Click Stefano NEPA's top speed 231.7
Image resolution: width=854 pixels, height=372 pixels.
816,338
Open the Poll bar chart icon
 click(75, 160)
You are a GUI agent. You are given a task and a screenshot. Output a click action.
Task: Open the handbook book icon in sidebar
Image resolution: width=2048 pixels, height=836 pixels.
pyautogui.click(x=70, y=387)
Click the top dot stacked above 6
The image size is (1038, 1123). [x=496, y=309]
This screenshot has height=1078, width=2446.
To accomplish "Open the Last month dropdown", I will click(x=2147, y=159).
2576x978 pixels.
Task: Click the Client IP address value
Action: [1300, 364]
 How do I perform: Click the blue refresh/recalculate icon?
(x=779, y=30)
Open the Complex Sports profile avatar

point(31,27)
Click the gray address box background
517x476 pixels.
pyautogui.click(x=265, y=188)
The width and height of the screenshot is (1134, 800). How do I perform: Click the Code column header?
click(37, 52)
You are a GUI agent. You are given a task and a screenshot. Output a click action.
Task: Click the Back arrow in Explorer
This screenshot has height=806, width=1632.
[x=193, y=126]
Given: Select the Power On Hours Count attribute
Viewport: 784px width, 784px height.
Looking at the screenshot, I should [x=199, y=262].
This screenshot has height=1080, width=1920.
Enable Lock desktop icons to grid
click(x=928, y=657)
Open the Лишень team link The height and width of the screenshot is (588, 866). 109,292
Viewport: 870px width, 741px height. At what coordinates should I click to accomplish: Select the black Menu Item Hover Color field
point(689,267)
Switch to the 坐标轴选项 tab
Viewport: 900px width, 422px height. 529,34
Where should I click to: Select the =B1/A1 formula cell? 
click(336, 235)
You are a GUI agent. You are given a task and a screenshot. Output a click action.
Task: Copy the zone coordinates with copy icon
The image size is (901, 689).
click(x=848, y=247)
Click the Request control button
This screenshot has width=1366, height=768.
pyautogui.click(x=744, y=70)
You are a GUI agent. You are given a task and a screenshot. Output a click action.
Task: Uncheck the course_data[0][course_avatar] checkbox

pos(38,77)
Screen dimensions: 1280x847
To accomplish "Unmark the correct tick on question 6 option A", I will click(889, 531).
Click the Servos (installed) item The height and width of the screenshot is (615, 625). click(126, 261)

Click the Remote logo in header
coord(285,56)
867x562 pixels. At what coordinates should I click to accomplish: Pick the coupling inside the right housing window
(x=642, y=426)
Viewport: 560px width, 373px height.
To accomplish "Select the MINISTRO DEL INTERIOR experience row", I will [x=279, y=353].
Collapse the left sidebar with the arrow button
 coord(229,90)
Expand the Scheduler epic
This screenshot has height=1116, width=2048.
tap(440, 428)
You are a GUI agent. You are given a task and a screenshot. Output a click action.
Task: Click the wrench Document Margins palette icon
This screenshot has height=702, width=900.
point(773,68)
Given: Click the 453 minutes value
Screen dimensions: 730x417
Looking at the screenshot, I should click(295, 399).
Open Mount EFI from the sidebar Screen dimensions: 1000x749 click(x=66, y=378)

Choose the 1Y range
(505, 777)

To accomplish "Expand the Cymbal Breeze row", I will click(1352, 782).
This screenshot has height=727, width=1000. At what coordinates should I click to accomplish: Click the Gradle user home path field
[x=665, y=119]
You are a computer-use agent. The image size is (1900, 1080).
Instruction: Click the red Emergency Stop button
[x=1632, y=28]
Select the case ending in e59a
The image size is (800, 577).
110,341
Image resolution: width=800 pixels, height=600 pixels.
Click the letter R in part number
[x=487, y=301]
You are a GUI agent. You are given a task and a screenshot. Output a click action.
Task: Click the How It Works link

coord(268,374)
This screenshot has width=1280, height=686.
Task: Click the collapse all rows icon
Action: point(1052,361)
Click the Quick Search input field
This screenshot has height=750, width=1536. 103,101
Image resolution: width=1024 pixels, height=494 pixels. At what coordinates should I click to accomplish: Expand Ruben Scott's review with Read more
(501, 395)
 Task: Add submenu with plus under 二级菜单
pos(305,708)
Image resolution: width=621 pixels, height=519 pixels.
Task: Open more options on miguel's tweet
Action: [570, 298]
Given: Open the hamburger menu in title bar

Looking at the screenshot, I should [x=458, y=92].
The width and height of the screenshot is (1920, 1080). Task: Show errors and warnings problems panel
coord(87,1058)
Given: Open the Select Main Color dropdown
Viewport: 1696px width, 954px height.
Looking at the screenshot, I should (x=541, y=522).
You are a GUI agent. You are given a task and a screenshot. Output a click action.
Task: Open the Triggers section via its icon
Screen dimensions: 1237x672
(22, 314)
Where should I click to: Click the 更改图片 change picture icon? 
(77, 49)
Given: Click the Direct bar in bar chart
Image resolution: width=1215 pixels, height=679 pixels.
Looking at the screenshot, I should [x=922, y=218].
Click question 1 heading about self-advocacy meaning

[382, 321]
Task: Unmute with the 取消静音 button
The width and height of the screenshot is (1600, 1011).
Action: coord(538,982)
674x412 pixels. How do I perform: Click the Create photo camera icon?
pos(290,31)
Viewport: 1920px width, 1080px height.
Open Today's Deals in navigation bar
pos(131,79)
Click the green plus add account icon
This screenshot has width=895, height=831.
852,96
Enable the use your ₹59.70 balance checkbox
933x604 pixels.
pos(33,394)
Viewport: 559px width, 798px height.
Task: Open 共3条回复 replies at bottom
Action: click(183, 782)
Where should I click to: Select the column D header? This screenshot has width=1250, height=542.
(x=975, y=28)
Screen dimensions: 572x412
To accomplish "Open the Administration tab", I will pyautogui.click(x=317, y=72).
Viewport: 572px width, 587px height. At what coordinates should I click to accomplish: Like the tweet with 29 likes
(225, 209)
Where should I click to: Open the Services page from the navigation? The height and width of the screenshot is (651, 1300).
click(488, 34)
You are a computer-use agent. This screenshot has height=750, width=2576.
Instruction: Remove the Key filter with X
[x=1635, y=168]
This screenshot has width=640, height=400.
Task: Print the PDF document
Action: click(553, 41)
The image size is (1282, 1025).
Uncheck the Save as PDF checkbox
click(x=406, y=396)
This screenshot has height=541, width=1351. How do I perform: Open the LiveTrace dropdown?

» TASK DETAILS: Turn every line of the items above into a numbered list, skipping any blank lines.

» ANSWER TO THE PROBLEM:
1. Click Stefano NEPA's top speed 231.7
2. Image resolution: width=854 pixels, height=372 pixels.
3. 816,338
4. Open the Poll bar chart icon
5.  click(75, 160)
6. You are a GUI agent. You are given a task and a screenshot. Output a click action.
7. Task: Open the handbook book icon in sidebar
8. Image resolution: width=2048 pixels, height=836 pixels.
9. pyautogui.click(x=70, y=387)
10. Click the top dot stacked above 6
11. The image size is (1038, 1123). [x=496, y=309]
12. This screenshot has height=1078, width=2446.
13. To accomplish "Open the Last month dropdown", I will click(x=2147, y=159).
14. 2576x978 pixels.
15. Task: Click the Client IP address value
16. Action: [1300, 364]
17.  How do I perform: Click the blue refresh/recalculate icon?
18. (x=779, y=30)
19. Open the Complex Sports profile avatar
20. point(31,27)
21. Click the gray address box background
22. 517x476 pixels.
23. pyautogui.click(x=265, y=188)
24. The width and height of the screenshot is (1134, 800). How do I perform: Click the Code column header?
25. click(37, 52)
26. You are a GUI agent. You are given a task and a screenshot. Output a click action.
27. Task: Click the Back arrow in Explorer
28. This screenshot has height=806, width=1632.
29. [x=193, y=126]
30. Given: Select the Power On Hours Count attribute
31. Viewport: 784px width, 784px height.
32. Looking at the screenshot, I should [x=199, y=262].
33. This screenshot has height=1080, width=1920.
34. Enable Lock desktop icons to grid
35. click(x=928, y=657)
36. Open the Лишень team link The height and width of the screenshot is (588, 866). 109,292
37. Viewport: 870px width, 741px height. At what coordinates should I click to accomplish: Select the black Menu Item Hover Color field
38. point(689,267)
39. Switch to the 坐标轴选项 tab
40. Viewport: 900px width, 422px height. 529,34
41. Where should I click to: Select the =B1/A1 formula cell? 
42. click(336, 235)
43. You are a GUI agent. You are given a task and a screenshot. Output a click action.
44. Task: Copy the zone coordinates with copy icon
45. The image size is (901, 689).
46. click(x=848, y=247)
47. Click the Request control button
48. This screenshot has width=1366, height=768.
49. pyautogui.click(x=744, y=70)
50. You are a GUI agent. You are given a task and a screenshot. Output a click action.
51. Task: Uncheck the course_data[0][course_avatar] checkbox
52. pos(38,77)
53. Screen dimensions: 1280x847
54. To accomplish "Unmark the correct tick on question 6 option A", I will click(889, 531).
55. Click the Servos (installed) item The height and width of the screenshot is (615, 625). click(126, 261)
56. Click the Remote logo in header
57. coord(285,56)
58. 867x562 pixels. At what coordinates should I click to accomplish: Pick the coupling inside the right housing window
59. (x=642, y=426)
60. Viewport: 560px width, 373px height.
61. To accomplish "Select the MINISTRO DEL INTERIOR experience row", I will [x=279, y=353].
62. Collapse the left sidebar with the arrow button
63.  coord(229,90)
64. Expand the Scheduler epic
65. This screenshot has height=1116, width=2048.
66. tap(440, 428)
67. You are a GUI agent. You are given a task and a screenshot. Output a click action.
68. Task: Click the wrench Document Margins palette icon
69. This screenshot has height=702, width=900.
70. point(773,68)
71. Given: Click the 453 minutes value
72. Screen dimensions: 730x417
73. Looking at the screenshot, I should click(295, 399).
74. Open Mount EFI from the sidebar Screen dimensions: 1000x749 click(x=66, y=378)
75. Choose the 1Y range
76. (505, 777)
77. To accomplish "Expand the Cymbal Breeze row", I will click(1352, 782).
78. This screenshot has height=727, width=1000. At what coordinates should I click to accomplish: Click the Gradle user home path field
79. [x=665, y=119]
80. You are a computer-use agent. The image size is (1900, 1080).
81. Instruction: Click the red Emergency Stop button
82. [x=1632, y=28]
83. Select the case ending in e59a
84. The image size is (800, 577).
85. 110,341
86. Image resolution: width=800 pixels, height=600 pixels.
87. Click the letter R in part number
88. [x=487, y=301]
89. You are a GUI agent. You are given a task and a screenshot. Output a click action.
90. Task: Click the How It Works link
91. coord(268,374)
92. This screenshot has width=1280, height=686.
93. Task: Click the collapse all rows icon
94. Action: point(1052,361)
95. Click the Quick Search input field
96. This screenshot has height=750, width=1536. 103,101
97. Image resolution: width=1024 pixels, height=494 pixels. At what coordinates should I click to accomplish: Expand Ruben Scott's review with Read more
98. (501, 395)
99.  Task: Add submenu with plus under 二级菜单
100. pos(305,708)
101. Image resolution: width=621 pixels, height=519 pixels.
102. Task: Open more options on miguel's tweet
103. Action: [570, 298]
104. Given: Open the hamburger menu in title bar
105. Looking at the screenshot, I should [x=458, y=92].
106. The width and height of the screenshot is (1920, 1080). Task: Show errors and warnings problems panel
107. coord(87,1058)
108. Given: Open the Select Main Color dropdown
109. Viewport: 1696px width, 954px height.
110. Looking at the screenshot, I should (x=541, y=522).
111. You are a GUI agent. You are given a task and a screenshot. Output a click action.
112. Task: Open the Triggers section via its icon
113. Screen dimensions: 1237x672
114. (22, 314)
115. Where should I click to: Click the 更改图片 change picture icon? 
116. (77, 49)
117. Given: Click the Direct bar in bar chart
118. Image resolution: width=1215 pixels, height=679 pixels.
119. Looking at the screenshot, I should [x=922, y=218].
120. Click question 1 heading about self-advocacy meaning
121. [382, 321]
122. Task: Unmute with the 取消静音 button
123. The width and height of the screenshot is (1600, 1011).
124. Action: coord(538,982)
125. 674x412 pixels. How do I perform: Click the Create photo camera icon?
126. pos(290,31)
127. Viewport: 1920px width, 1080px height.
128. Open Today's Deals in navigation bar
129. pos(131,79)
130. Click the green plus add account icon
131. This screenshot has width=895, height=831.
132. 852,96
133. Enable the use your ₹59.70 balance checkbox
134. 933x604 pixels.
135. pos(33,394)
136. Viewport: 559px width, 798px height.
137. Task: Open 共3条回复 replies at bottom
138. Action: click(183, 782)
139. Where should I click to: Select the column D header? This screenshot has width=1250, height=542.
140. (x=975, y=28)
141. Screen dimensions: 572x412
142. To accomplish "Open the Administration tab", I will pyautogui.click(x=317, y=72).
143. Viewport: 572px width, 587px height. At what coordinates should I click to accomplish: Like the tweet with 29 likes
144. (225, 209)
145. Where should I click to: Open the Services page from the navigation? The height and width of the screenshot is (651, 1300).
146. click(488, 34)
147. You are a computer-use agent. This screenshot has height=750, width=2576.
148. Instruction: Remove the Key filter with X
149. [x=1635, y=168]
150. This screenshot has width=640, height=400.
151. Task: Print the PDF document
152. Action: click(553, 41)
153. The image size is (1282, 1025).
154. Uncheck the Save as PDF checkbox
155. click(x=406, y=396)
156. This screenshot has height=541, width=1351. How do I perform: Open the LiveTrace dropdown?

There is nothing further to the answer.